= Randy Miller (musician) =

American rock drummer

Randall J. Miller (February 9, 1971 – November 5, 2010) was an American musician and drummer for the Seattle-based band, The Myriad.

Miller was born in Long Beach, California in 1971 to Jack and Jayne Miller. He moved to Redding, California, in 1985 with his family. Miller graduated from Central Valley High School in Redding in 1989. He initially owned and operated Metolius Construction, a concrete business, with business partner, Tommy Carlson, before leaving to join The Myriad in 2006.

The Myriad, which included Miller as drummer and lead vocalist Jeremy Edwardson, who was also a 1997 alumnus of Central Valley High School, rose to success after winning MTV's Dew Circuit Breakout Band of the Year in December 2007. Their 2008 second album, With Arrows, With Poise, was released shortly afterwards after being mastered at Abbey Road Studios.

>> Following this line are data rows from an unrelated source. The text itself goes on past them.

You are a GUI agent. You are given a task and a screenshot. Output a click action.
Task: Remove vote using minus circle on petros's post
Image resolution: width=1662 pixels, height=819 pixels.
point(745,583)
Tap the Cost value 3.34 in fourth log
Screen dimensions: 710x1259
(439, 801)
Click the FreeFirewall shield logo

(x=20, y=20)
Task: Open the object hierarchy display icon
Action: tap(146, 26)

Miller was diagnosed with mesenchymal chondrosarcoma, a form of bone cancer, in 2008, the same year that With Arrows, With Poise was released. He underwent treatments, including chemotherapy, and his condition improved enough that he was able to tour with The Myriad during the autumn of 2009.

==Death==
Randy Miller died at his home in Redding, California on November 5, 2010, at the age of 39. He is survived by his wife, Kristyn Miller and their two children.